Edward York JP DL (6 January 1802 – 26 January 1861) was an English landowner.

==Early life==
He was the son of Richard York and Lady Mary Anne Lascelles. His father served as High Sheriff of Yorkshire from 1832 to 1833.

His maternal grandparents were Edward Lascelles, 1st Earl of Harewood, MP for Northallerton, and the former Anne Chaloner (a daughter of Thomas Chaloner of Guisborough).

==Career==
He lived at Wighill Park, Wighill, Yorkshire. The family later moved to Hutton Hall in York.

York served as a Justice of the Peace and Deputy Lieutenant of the North Riding of Yorkshire.

==Personal life==
On 25 November 1837, York married Penelope Beatrix Sykes (1810–1873) in Roos, Yorkshire. She was a daughter of the Rev. Christopher Sykes, the Rector of Roos, and Lucy Dorothea Langford. Together, they were the parents of:

- Lucy Mary York (1838–1893), who married Edward Brooksbank, son of Rev. Edward Hawke Brooksbank and Hannah Heywood, in 1857.
- Caroline Penelope York (1839–1893), who married Rev. John Morland Rice, son of Edward Royd Rice and Elizabeth Knight (a niece of Jane Austen), in 1864.
- Edward Christopher York (1842–1885), who married Isabel Augusta Fairfax, daughter of Thomas Fairfax and Louisa Constantia Ravenscroft, in 1870. After her death, he married Celina Rose Marsden, daughter of Rev.
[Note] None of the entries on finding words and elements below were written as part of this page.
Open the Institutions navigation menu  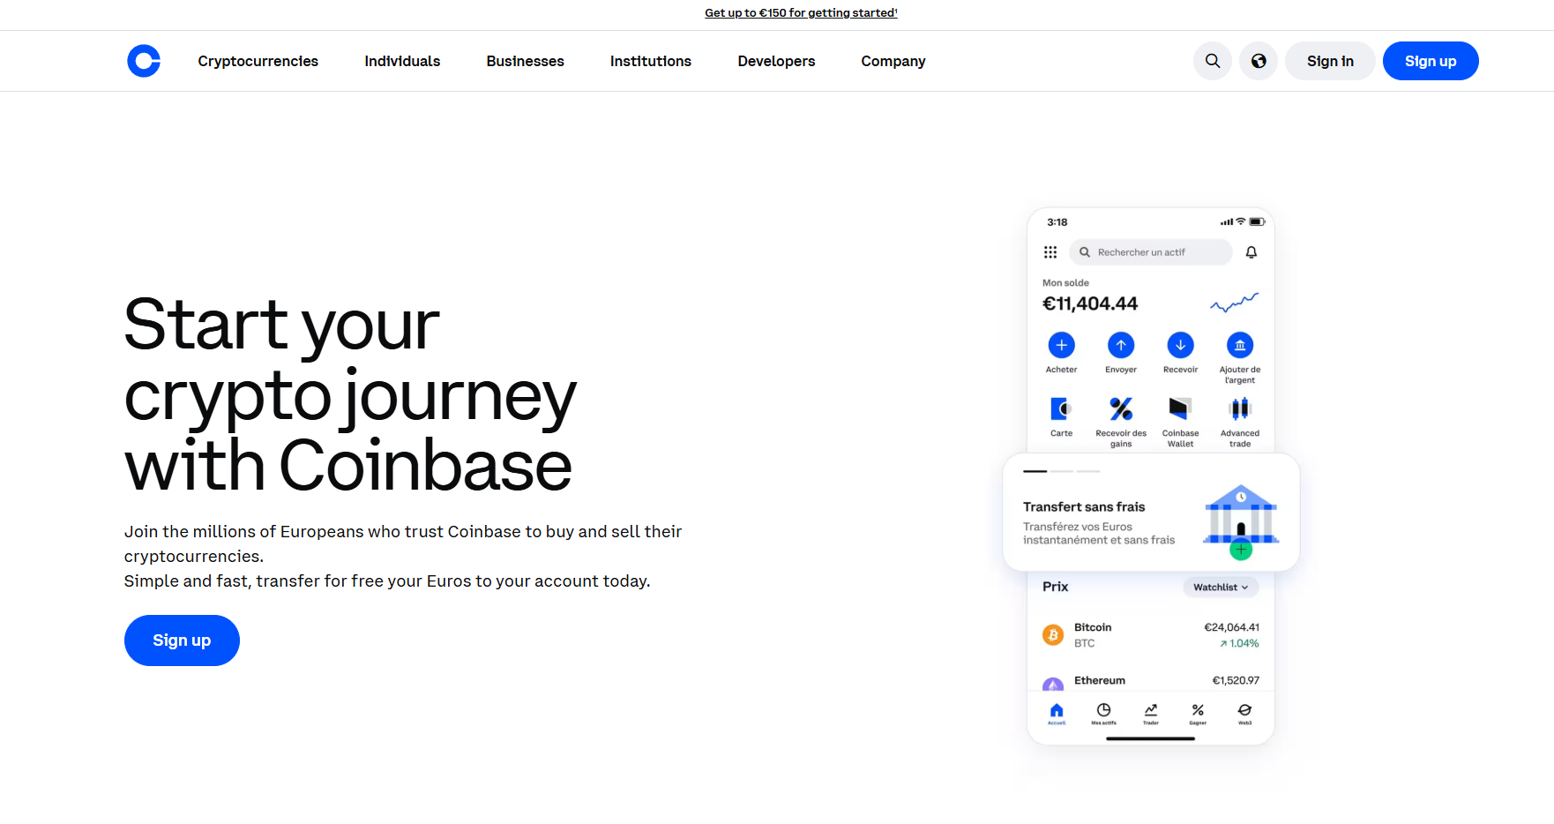[x=650, y=61]
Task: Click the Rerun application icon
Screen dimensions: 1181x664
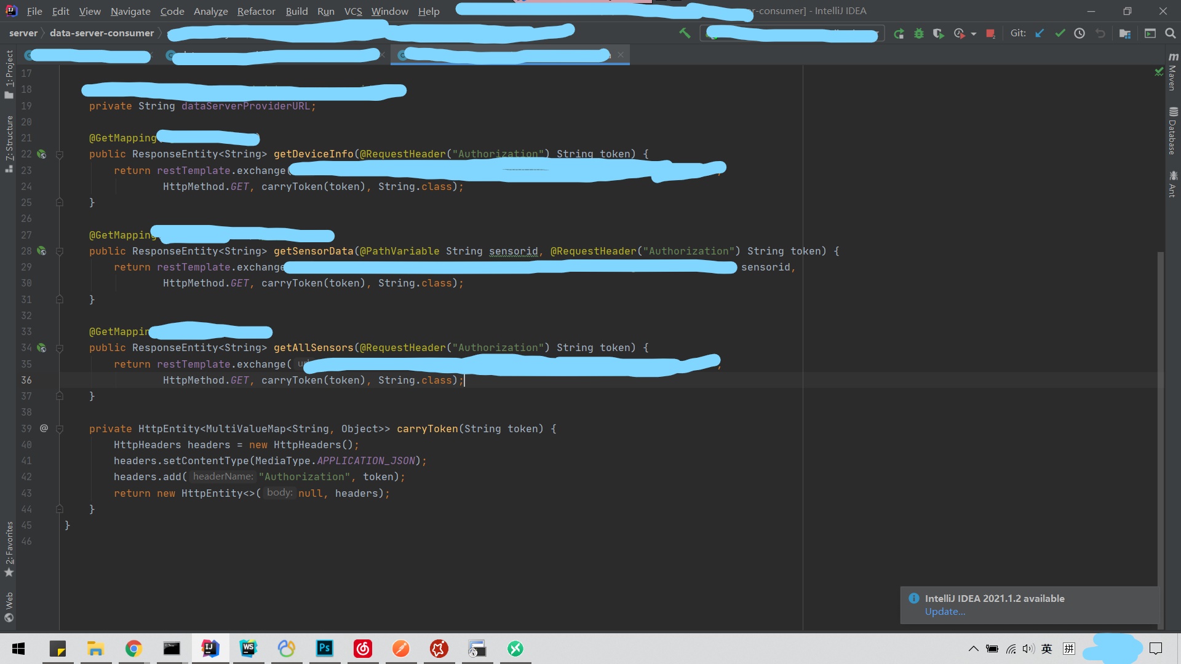Action: click(899, 34)
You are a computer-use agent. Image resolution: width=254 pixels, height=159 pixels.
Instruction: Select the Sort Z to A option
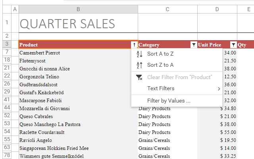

Charles Marsden, in 1876.
- Laura Marianne York (1846–1899), who married Admiral Sir Ernest Rice, also a son of Edward Royd Rice, in 1870. After her death in 1899, he married Fanny Julia Dawkins, daughter of Clinton George Augustus Dawkins, consul-general to Vienna, in 1903.

York died on 26 January 1861.

===Descendants===
Through his daughter Lucy, he was a grandfather of Sir Edward Clitherow Brooksbank, 1st Baronet, a Justice of the Peace and a deputy Lieutenant for the West Riding of Yorkshire.